Zweitens, England hat es geschafft, in die Kruste der Erde einzugreifen, also Kohle in Arbeitsenergie umzuwandeln. »Unterirdischer Wald« war der mittelalterliche Ausdruck für Kohle. Die Möglichkeit, Kohle, also unterirdische Fläche, zu fördern, hat wiederum große Chancen eröffnet, Land zu substituieren – England war um 1840 über Kolonien und Kohle in der Lage, eine Fläche zu mobilisieren, die schätzungsweise so groß war wie England selbst. China wiederum verfügte über Kohle, aber v.a. im Nordosten. Es gab also ein geographisches Problem innerhalb des Riesenreiches.

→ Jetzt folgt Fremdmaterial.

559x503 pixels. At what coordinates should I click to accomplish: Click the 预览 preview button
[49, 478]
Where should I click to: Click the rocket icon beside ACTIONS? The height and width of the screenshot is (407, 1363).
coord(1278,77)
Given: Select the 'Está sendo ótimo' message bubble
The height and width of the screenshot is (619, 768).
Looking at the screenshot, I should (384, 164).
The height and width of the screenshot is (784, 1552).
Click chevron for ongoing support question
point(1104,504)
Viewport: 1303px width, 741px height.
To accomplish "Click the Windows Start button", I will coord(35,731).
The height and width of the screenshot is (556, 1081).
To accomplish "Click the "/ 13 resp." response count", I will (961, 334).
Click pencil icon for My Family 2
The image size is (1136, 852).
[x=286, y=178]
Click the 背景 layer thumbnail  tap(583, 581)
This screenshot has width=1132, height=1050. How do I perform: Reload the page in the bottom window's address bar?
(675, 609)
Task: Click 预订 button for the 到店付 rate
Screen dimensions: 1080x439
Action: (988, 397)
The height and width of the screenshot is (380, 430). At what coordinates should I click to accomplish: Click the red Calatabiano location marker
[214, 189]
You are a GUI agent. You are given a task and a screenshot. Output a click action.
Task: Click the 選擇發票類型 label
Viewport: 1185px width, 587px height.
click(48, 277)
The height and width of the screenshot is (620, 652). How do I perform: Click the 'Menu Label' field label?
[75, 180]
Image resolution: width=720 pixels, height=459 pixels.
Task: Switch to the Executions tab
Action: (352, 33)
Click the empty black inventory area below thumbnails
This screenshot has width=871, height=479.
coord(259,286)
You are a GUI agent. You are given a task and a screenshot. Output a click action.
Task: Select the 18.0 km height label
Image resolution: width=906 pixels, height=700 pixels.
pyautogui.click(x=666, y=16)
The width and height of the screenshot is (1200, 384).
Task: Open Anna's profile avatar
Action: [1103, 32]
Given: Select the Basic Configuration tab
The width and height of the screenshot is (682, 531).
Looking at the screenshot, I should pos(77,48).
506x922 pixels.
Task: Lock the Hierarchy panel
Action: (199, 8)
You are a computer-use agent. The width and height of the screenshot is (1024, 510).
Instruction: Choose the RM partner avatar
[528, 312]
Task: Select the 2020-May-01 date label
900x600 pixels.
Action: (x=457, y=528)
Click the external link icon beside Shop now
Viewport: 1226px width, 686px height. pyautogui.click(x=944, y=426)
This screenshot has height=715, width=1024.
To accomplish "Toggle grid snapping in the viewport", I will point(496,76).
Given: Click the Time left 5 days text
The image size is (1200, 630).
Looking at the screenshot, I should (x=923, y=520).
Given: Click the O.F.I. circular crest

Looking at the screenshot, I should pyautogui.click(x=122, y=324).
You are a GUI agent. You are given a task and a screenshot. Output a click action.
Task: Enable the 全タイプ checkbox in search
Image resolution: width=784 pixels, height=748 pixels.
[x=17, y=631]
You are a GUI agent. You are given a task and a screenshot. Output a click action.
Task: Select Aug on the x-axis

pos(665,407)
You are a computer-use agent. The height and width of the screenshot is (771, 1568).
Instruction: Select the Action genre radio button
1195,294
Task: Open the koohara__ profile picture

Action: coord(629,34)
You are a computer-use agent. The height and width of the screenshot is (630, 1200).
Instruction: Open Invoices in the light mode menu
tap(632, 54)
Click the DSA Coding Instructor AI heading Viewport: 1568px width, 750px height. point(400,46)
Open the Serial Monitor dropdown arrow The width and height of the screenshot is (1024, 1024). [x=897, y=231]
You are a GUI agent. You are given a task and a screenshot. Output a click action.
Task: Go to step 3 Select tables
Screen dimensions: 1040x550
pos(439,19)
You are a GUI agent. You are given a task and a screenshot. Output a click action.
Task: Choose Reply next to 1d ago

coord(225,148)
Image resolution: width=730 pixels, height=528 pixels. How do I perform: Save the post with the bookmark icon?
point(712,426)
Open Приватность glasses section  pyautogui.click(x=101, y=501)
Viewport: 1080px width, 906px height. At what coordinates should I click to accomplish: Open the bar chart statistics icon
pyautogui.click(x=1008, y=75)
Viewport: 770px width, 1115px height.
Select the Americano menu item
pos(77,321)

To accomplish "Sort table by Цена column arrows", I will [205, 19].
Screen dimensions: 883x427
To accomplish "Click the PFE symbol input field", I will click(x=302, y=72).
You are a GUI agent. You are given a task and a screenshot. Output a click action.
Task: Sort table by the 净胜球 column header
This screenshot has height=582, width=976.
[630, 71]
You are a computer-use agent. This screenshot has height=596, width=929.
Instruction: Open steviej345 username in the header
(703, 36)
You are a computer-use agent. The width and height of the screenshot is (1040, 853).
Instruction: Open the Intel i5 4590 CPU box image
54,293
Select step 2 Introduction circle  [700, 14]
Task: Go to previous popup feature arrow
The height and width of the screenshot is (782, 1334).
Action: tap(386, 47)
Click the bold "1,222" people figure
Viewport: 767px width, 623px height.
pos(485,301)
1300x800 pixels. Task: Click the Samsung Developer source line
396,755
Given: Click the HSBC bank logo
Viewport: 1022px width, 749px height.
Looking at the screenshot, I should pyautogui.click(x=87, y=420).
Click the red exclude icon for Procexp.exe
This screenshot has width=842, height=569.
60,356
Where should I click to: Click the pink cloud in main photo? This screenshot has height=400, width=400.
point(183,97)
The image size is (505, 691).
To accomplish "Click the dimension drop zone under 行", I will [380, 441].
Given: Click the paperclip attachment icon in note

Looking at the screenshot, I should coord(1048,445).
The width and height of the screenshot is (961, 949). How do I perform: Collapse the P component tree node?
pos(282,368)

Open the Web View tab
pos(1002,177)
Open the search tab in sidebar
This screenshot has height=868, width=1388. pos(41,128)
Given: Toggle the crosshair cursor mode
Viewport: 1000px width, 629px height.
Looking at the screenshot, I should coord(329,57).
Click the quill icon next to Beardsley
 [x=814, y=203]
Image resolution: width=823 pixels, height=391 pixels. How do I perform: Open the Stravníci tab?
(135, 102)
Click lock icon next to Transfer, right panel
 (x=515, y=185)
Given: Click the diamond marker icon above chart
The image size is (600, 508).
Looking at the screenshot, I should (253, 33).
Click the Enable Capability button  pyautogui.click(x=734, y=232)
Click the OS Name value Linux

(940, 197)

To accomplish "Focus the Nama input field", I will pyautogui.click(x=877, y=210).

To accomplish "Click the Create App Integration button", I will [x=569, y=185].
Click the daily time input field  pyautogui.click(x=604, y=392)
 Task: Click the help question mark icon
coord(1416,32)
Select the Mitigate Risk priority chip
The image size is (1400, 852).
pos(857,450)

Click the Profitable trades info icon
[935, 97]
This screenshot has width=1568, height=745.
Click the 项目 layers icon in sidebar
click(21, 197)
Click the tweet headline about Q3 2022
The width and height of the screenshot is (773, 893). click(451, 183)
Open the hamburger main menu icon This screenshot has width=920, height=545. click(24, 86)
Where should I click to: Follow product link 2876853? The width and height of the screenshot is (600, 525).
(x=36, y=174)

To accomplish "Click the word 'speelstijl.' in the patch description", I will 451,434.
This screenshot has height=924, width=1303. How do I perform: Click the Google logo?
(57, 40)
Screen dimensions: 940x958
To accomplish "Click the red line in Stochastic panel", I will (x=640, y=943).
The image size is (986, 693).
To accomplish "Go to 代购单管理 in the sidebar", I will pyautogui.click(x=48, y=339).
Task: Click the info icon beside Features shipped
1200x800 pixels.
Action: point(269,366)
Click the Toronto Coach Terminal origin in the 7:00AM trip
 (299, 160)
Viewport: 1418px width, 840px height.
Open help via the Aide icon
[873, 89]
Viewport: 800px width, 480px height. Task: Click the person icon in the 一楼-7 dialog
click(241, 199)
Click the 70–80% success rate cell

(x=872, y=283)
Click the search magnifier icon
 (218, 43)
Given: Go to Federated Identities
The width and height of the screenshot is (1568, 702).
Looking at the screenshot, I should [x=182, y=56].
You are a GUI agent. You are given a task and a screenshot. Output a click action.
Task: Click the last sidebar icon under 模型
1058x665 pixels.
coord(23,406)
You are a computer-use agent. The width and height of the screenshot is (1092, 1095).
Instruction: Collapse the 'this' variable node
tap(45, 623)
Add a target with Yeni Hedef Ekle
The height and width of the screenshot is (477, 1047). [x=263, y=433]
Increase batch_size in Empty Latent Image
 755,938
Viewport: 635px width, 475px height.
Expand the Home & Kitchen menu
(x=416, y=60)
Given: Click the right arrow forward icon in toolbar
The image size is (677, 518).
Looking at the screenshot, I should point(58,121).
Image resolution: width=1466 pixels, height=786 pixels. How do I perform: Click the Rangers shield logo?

Der Ausgriff in die Weite des geographischen Raums und der Griff in die Tiefe der geologischen Zeit waren zwei wesentliche Bedingungen für den Aufstieg der euroatlantischen Zivilisation. Ohne diese würde die Gestalt der industriekapitalistischen Gesellschaften ganz anders aussehen.
Das Entwicklungsdilemma
Warum diese Geschichte nacherzählen? Weil beide Bedingungen im 21. Jahrhundert nicht mehr ohne weiteres verfügbar sind. Natürlich gibt es nach- und neokoloniale Strukturen, der Zugriff auf Kolonien ist jedoch sehr viel schwieriger. Darum drehen sich auch viele Konflikte innerhalb der großen Schwellenländer, es handelt sich im Grunde um Kolonisierungskonflikte im eigenen Land: in Brasilien, Indien, Indonesien – Kämpfe um die biotischen Stoffe und andere Ressourcen im eigenen Land, notwendig für die industrielle Entwicklung.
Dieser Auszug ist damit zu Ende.